Durante los siguientes días, Chu Feng se preparó en las montañas todos los días. Allí, practicó su estilo de boxeo y se esforzó para acostumbrarse a la crueldad del desierto.
Su puño comenzó a conducir más poder y fuerza. Su comprensión de las primeras octavas posiciones se había hecho cada vez más comprensiva y exhaustiva. Mientras tanto, también había desarrollado un nuevo capítulo de la comprensión del estilo de boxeo por su cuenta. Estos, juntos, habían mejorado drásticamente la fuerza y el poder que podía aprovechar para su estilo de boxeo.

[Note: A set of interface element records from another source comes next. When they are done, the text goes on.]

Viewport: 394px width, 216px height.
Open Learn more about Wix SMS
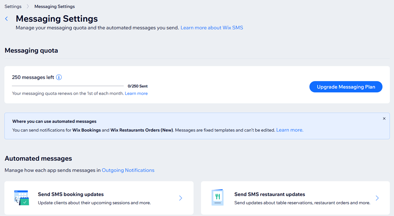click(x=212, y=28)
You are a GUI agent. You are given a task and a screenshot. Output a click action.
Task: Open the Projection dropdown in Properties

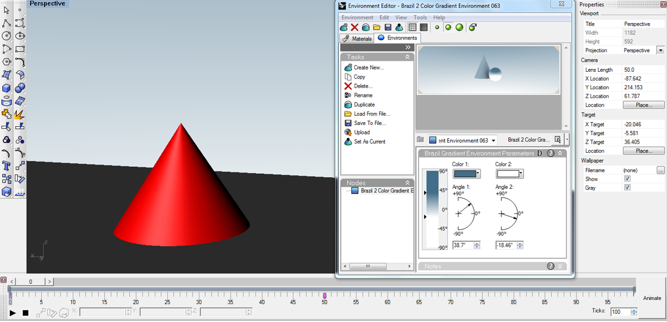(660, 50)
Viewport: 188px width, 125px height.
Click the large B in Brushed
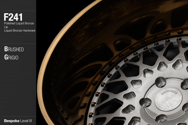pos(6,49)
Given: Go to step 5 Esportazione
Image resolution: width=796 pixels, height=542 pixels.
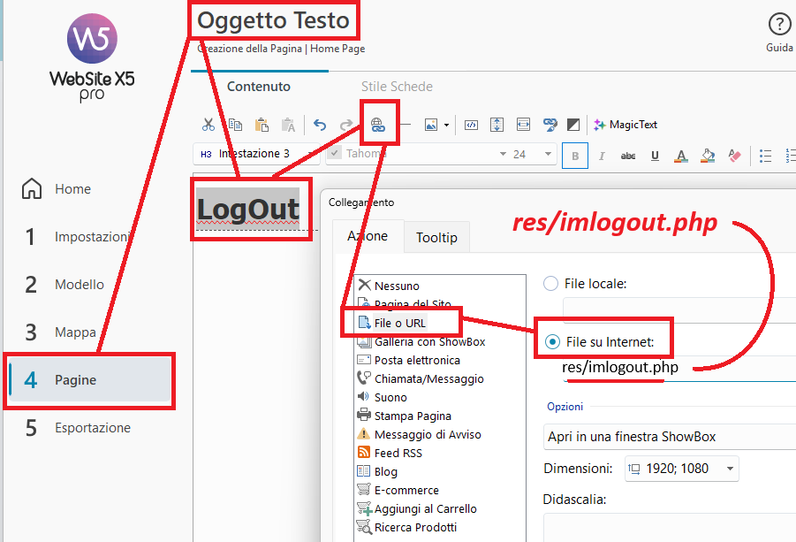Looking at the screenshot, I should [x=92, y=428].
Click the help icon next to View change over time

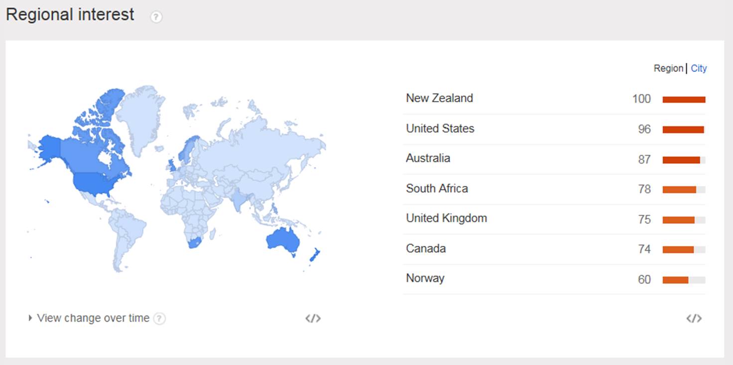(x=159, y=318)
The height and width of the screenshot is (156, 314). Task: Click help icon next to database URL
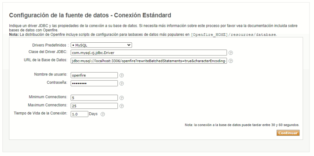click(230, 61)
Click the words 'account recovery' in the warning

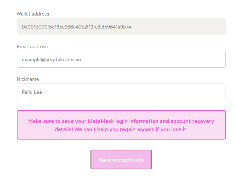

Más tarde, también dominó la novena y la posición final de Demon Ox Boxing Style. Su maestría fue lograda mientras luchaba y mataba a un ave de presa con un cuerpo de diez metros de longitud. La pelea le había permitido desbloquear mayor poder y poder.
¡Buda arrojó el elefante!
En cuanto a Chu Feng, esto no era sólo una mitología; Era una realidad que se hacía posible cuando un cuerpo humano había alcanzado un cierto nivel de fuerza. ¡Quería una experiencia de primera mano de esta gran extensión de la capacidad humana!